╭─ SELECTED EXTRACT

Literary History and the History of the Book in Arabic Script

Sabine Schmidtke of the Freie Universität Berlin and Sarah Stroumsa of the Hebrew University of Jerusalem observe in their prospectus of a special volume of the journal Intellectual History of the Islamicate World that “[D]espite the constantly growing research regarding the literary history of the Islamicate World, our knowledge about what was available/popular/read in different periods and regions is still dismally patchy.”  While I share their dissatisfaction about the state of research on manuscripts and printed books in Arabic script, I do not see a contradiction between the flowering of scholarship on the literary history of the Islamicate world and the lack of interest in the material and social history of the book in Arabic script.  Research on literary history has benefited from the improved access to extant written sources thanks to the continually growing number of digital surrogates.  As there is little interest in Middle Eastern and Islamic Studies in integrating manuscripts and printed books in Arabic script into the research programs of Critical Bibliography and Book History, there is less competition for funding and significant resources can be invested into the digitization of manuscripts and printed books in Arabic script.

╰─
╭─ RAW RECORDS

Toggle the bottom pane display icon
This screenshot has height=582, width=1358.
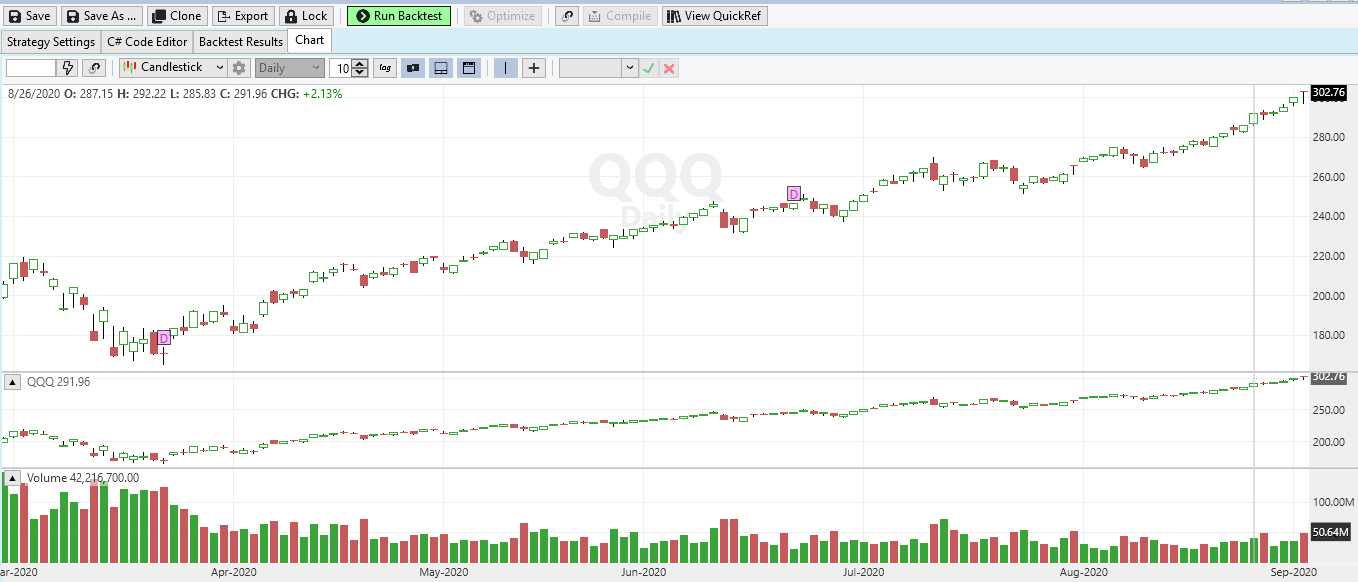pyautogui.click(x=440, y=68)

╰─
╭─ RAW RECORDS

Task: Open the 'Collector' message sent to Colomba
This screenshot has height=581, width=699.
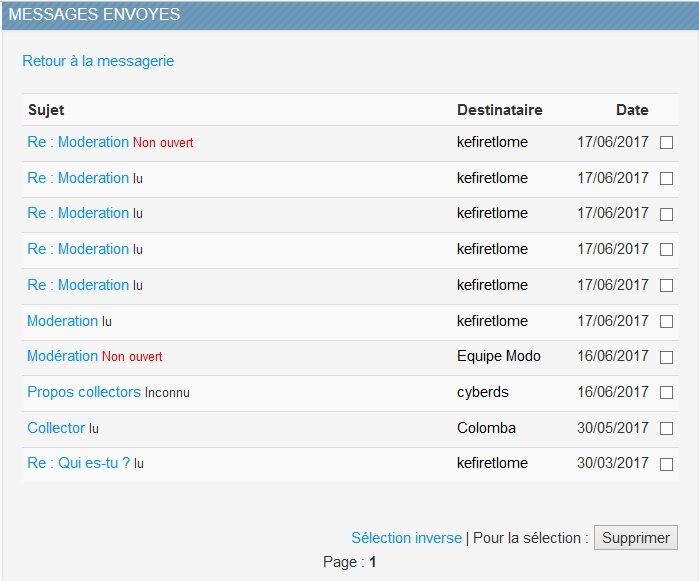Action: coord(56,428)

╰─

- DIRECTIONS -
Can you continue the essay on the history of the book in Arabic script, picking up right after its final sentence above?

- RESPONSE -
The dramatically increased availability of digital surrogates of Islamic books is not only a consequence of the wide range of digitization initiatives in Europe and North America.  Since the Islamic tradition combines the reverence for written texts, which originated with the revelation of the Quran to the Prophet, with strong oral traditions, the digitization of manuscripts and printed books in Arabic script has been smoothly integrated into the pragmatic traditions of Islamic bookmaking that for centuries focused on facilitating the access to written texts by whatever means necessary.  The adaptation of digitization to bookmaking was not hampered by theoretical concerns for the ontological differences between nineteenth-century manuscript copies of much older manuscripts, lithographs, typeset books, microfilms, or digital surrogates: they are all texts.  Historicist awareness for the authentic material artefact and its facsimile or forgery is as irrelevant as legal concerns about copyright law and best practices within the Digital Humanities: as long as the text itself seemingly does not change, it does not matter in which medium a text is reproduced so that it can be studied.  Against this backdrop it is only sensible that source criticism in Middle Eastern and Islamic Studies does usually not consider codicological and bibliographical evidence, and is, with the qualified exception of Quranic Studies, mostly practiced as an ahistorical evaluation of content.  Recent publications about editorial practice focus on matters such as transcription, while carefully sidestepping a critical examination of any underlying tacit editorial theory.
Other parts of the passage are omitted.